One of the things God did for us was walk us through a a tremendous trial. When we moved here I had just had my first brain surgery only 4 weeks earlier. After we moved here I didn’t get much better, in fact I continued to get worse. Less then 2 years later I had my second and third surgeries, 3 days apart. Leading up to that my Dr. asked me to keep a log of my seizures. For one week, in February of 2008, I did that. Today, in the process of packing, I found that log. I look back to that time and I can see how little I knew about how sick I really was. Twice that week I marked that I had 18 seizures, in varying degrees. Wow, seeing that just blew me away. When I tell people about that time I have always said I was having 3-6 a day, apparently my memory of that is pretty messed up.
At that point in time, when I kept that journal, we were in the process of making a final decision on me having surgery, a surgery that gave me only a small percentage chance of being seizure free.

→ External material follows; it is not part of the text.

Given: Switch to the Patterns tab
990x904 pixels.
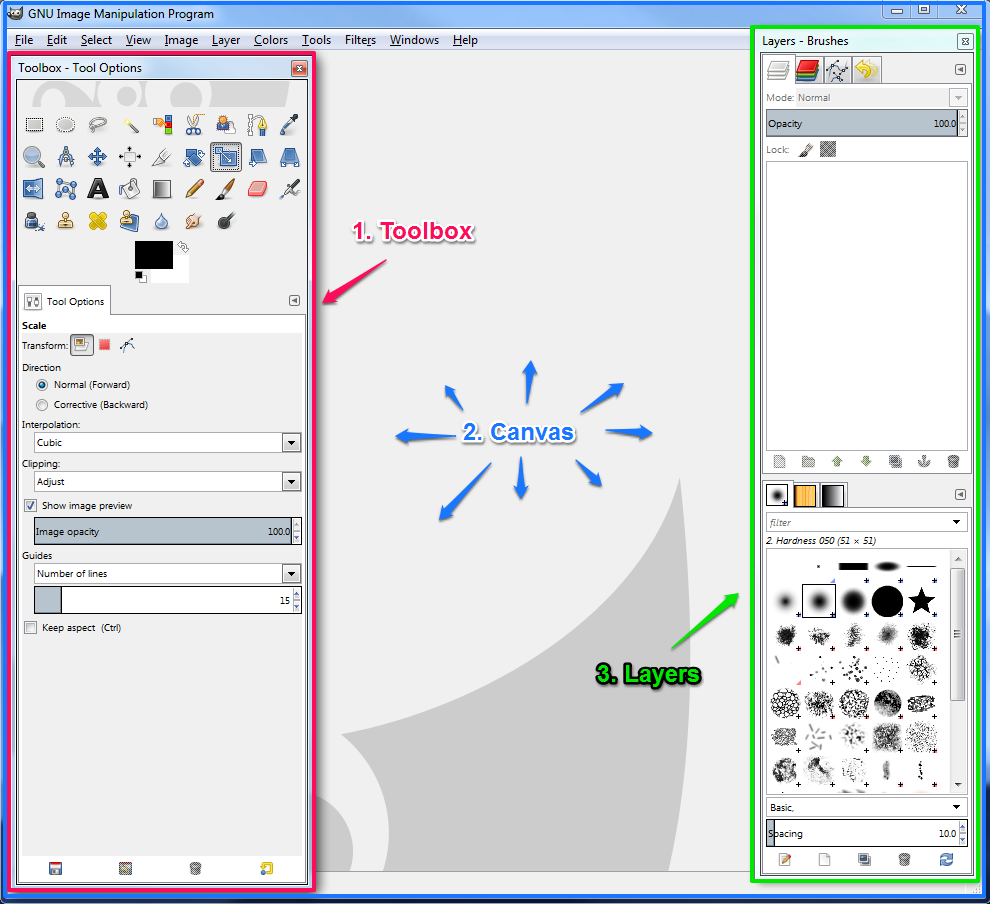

I had already had all the testing done. It came down to this, I could not make the decision to just do nothing, knowing that surgery was the last means I had in my fight to get better. I cannot imagine having chosen any other way, despite the side effects surgery has left me with. In realizing how many seizures I was actually having, I am now convinced that the surgery not only eventually led to me being seizure free, but it saved my life. How long would I have survived having over a dozen seizures a day? I am glad I will never know the answer to that question.
In some ways I feel like I am coming out of the desert in more then one way. The first way is obvious. The second way is my ability to put my life back in order. I am now seizure free, I can drive, and I am considering getting a part time job. The desert served two purposes for me. It forced me to slow down, stop living such a hectic life. It also forced me to rely more on God, and less on myself and others. As I leave the desert, I am grateful for what it gave me, but I am not sad in leaving it.